**Enregistrements issus d'un jeu de données de pointage:**
★ ★ ★ ★

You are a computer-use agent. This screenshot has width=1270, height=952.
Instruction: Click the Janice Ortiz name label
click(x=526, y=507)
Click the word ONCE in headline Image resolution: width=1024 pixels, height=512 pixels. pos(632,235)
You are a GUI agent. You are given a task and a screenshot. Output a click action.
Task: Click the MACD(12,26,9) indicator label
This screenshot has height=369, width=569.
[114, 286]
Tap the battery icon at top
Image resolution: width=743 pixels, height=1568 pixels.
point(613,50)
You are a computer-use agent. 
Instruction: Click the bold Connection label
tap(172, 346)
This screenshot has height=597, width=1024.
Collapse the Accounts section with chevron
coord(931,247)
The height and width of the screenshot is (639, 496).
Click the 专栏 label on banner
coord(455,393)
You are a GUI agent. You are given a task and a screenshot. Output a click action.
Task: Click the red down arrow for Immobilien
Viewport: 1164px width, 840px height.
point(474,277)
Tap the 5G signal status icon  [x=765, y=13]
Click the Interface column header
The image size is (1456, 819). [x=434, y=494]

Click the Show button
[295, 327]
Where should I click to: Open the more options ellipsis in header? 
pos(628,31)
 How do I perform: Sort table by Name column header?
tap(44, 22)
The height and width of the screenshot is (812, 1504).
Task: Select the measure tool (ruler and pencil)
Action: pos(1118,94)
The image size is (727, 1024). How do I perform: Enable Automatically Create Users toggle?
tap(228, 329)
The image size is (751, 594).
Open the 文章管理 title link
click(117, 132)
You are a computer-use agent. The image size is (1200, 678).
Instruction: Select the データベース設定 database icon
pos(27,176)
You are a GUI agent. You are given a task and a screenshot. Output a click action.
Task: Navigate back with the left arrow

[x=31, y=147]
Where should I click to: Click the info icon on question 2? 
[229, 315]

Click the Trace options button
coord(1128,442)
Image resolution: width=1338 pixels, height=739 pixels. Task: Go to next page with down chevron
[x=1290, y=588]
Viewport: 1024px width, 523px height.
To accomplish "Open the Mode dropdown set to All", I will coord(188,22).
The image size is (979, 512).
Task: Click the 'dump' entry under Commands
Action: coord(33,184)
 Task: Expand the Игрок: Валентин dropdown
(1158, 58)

★ ★ ★ ★

Reproduisez l'ensemble des enregistrements en remplaçant « Instruction » par « Command » à chaque occurrence, sans rien changer d'autre.

You are a computer-use agent. This screenshot has width=1270, height=952.
Command: Click the Janice Ortiz name label
click(x=526, y=507)
Click the word ONCE in headline Image resolution: width=1024 pixels, height=512 pixels. pos(632,235)
You are a GUI agent. You are given a task and a screenshot. Output a click action.
Task: Click the MACD(12,26,9) indicator label
This screenshot has height=369, width=569.
[114, 286]
Tap the battery icon at top
Image resolution: width=743 pixels, height=1568 pixels.
point(613,50)
You are a computer-use agent. 
Command: Click the bold Connection label
tap(172, 346)
This screenshot has height=597, width=1024.
Collapse the Accounts section with chevron
coord(931,247)
The height and width of the screenshot is (639, 496).
Click the 专栏 label on banner
coord(455,393)
You are a GUI agent. You are given a task and a screenshot. Output a click action.
Task: Click the red down arrow for Immobilien
Viewport: 1164px width, 840px height.
point(474,277)
Tap the 5G signal status icon  [x=765, y=13]
Click the Interface column header
The image size is (1456, 819). [x=434, y=494]

Click the Show button
[295, 327]
Where should I click to: Open the more options ellipsis in header? 
pos(628,31)
 How do I perform: Sort table by Name column header?
tap(44, 22)
The height and width of the screenshot is (812, 1504).
Task: Select the measure tool (ruler and pencil)
Action: pos(1118,94)
The image size is (727, 1024). How do I perform: Enable Automatically Create Users toggle?
tap(228, 329)
The image size is (751, 594).
Open the 文章管理 title link
click(117, 132)
You are a computer-use agent. The image size is (1200, 678).
Command: Select the データベース設定 database icon
pos(27,176)
You are a GUI agent. You are given a task and a screenshot. Output a click action.
Task: Navigate back with the left arrow

[x=31, y=147]
Where should I click to: Click the info icon on question 2? 
[229, 315]

Click the Trace options button
coord(1128,442)
Image resolution: width=1338 pixels, height=739 pixels. Task: Go to next page with down chevron
[x=1290, y=588]
Viewport: 1024px width, 523px height.
To accomplish "Open the Mode dropdown set to All", I will coord(188,22).
The image size is (979, 512).
Task: Click the 'dump' entry under Commands
Action: coord(33,184)
 Task: Expand the Игрок: Валентин dropdown
(1158, 58)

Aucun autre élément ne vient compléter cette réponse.